Training new SRL model: Unexpected role data
GraphGrailAi opened this issue · 1 comments
I am trying to train new SRL model:
root@engine:/var/www/engine/nlpnet-master/bin# nlpnet-train.py srl pred --gold train_google_ru.txt --data srl-model/
with txt file with 2 string, each on new line:
Его уверенная поступь – предмет зависти топ-менеджеров и разработчиков по всему миру.
Для техно-евангелистов Google – это самая крупная жемчужина сокровищницы.

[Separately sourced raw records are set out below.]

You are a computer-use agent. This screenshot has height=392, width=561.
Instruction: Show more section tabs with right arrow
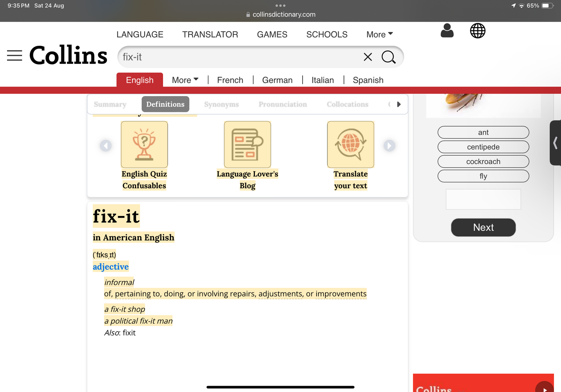(399, 104)
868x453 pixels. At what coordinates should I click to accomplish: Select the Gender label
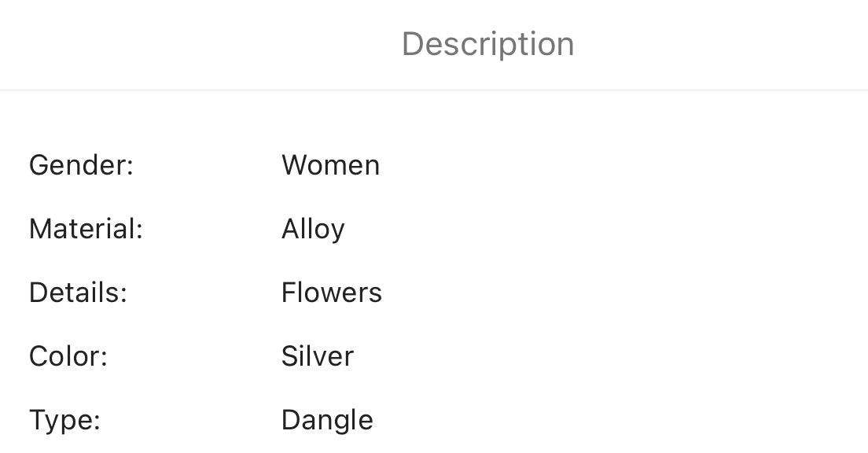(x=82, y=165)
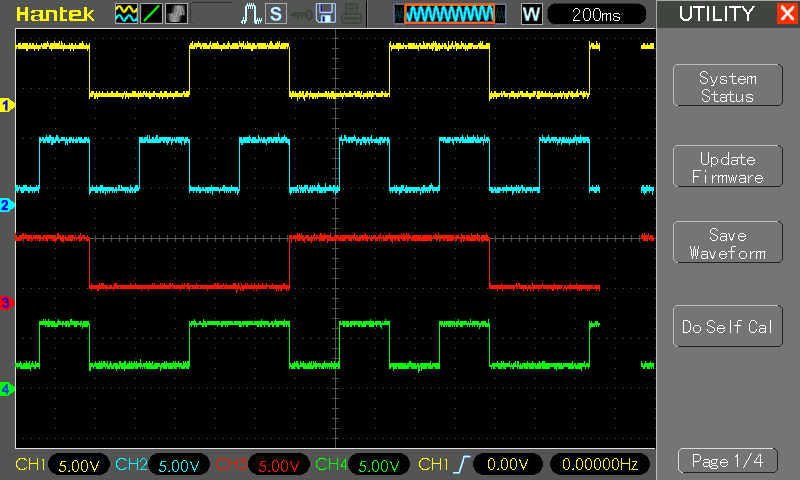Click the Hantek logo
The image size is (800, 480).
[x=56, y=14]
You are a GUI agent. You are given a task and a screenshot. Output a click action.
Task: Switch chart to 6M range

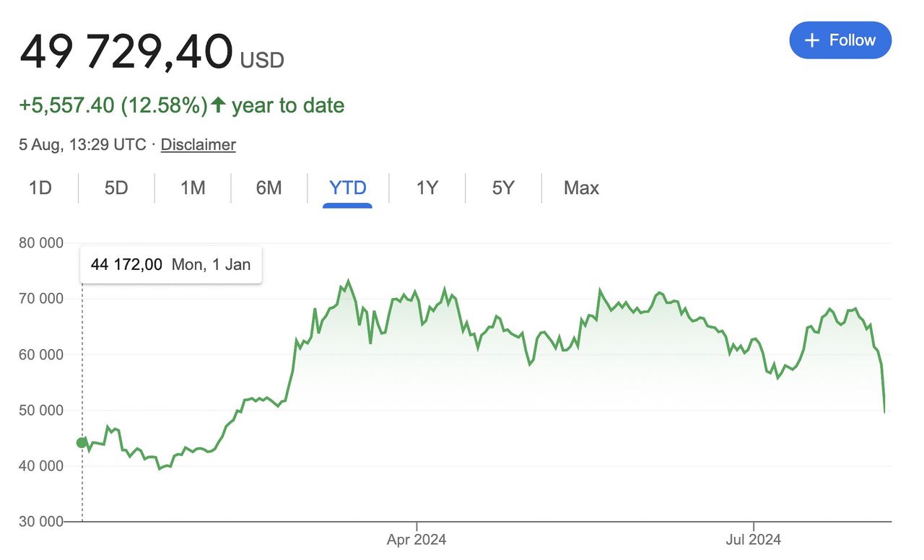coord(269,188)
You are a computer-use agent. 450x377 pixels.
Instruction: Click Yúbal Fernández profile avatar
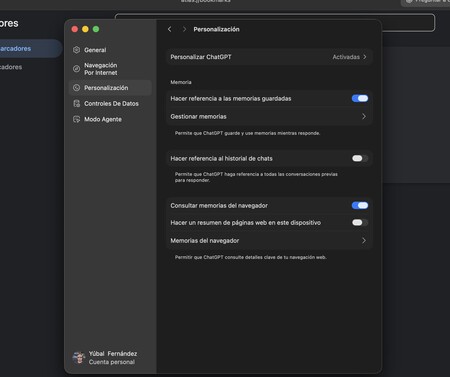pyautogui.click(x=79, y=358)
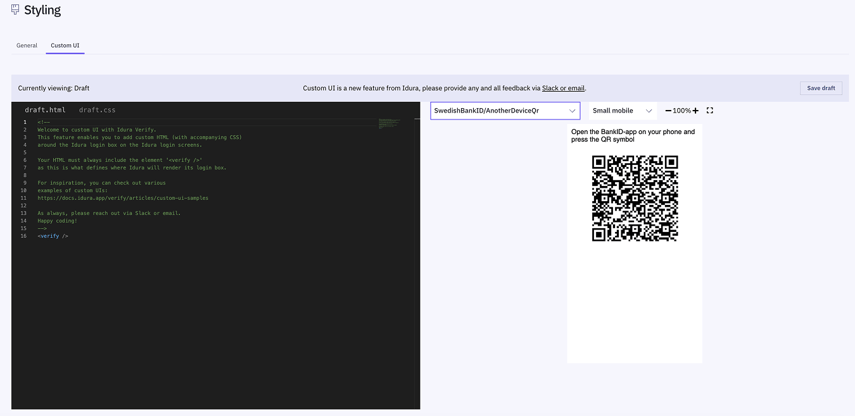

Result of launching is error:
Reading training data...
Traceback (most recent call last):
File "/usr/local/bin/nlpnet-train.py", line 248, in <module>
text_reader = create_reader(args, md)
File "/usr/local/bin/nlpnet-train.py", line 61, in create_reader
only_predicates=args.predicates)
File "/usr/local/lib/python3.4/dist-packages/nlpnet/srl/srl_reader.py", line 70, in __init__
self._read_conll(filename)
File "/usr/local/lib/python3.4/dist-packages/nlpnet/srl/srl_reader.py", line 130, in _read_conll
tag, expected_role = self._read_role(tag, 'O', True)
File "/usr/local/lib/python3.4/dist-packages/nlpnet/srl/srl_reader.py", line 185, in _read_role
raise ValueError('Unexpected role data: %s' % role)
ValueError: Unexpected role data: по
This error is about strange thing: it cannot understand some words, for example "по" which is in english preposition 'over' (,,, all over the world). If i remove conflicting words it works the following way:
root@engine:/var/www/engine/nlpnet-master/bin# nlpnet-train.py srl pred --gold train_google_ru.txt --data srl-model/
Reading training data...
Loading vocabulary
Creating new network...
Generating word type features...
Created new network with the following layer sizes: 250, 50, 2
Training for up to 1 epochs
1 epochs Error: 0.000000 Accuracy: 1.000000 0 corrections skipped learning rate: 0.010000
Finished training
So, what's you advice to solve? How many times i need to train model to achieve good results?
Sorry for the very late response.
This error message says that your training data is not formatted correctly. A description of the format can be found at the nlpnet documentation for SRL; it is basically the CoNLL format.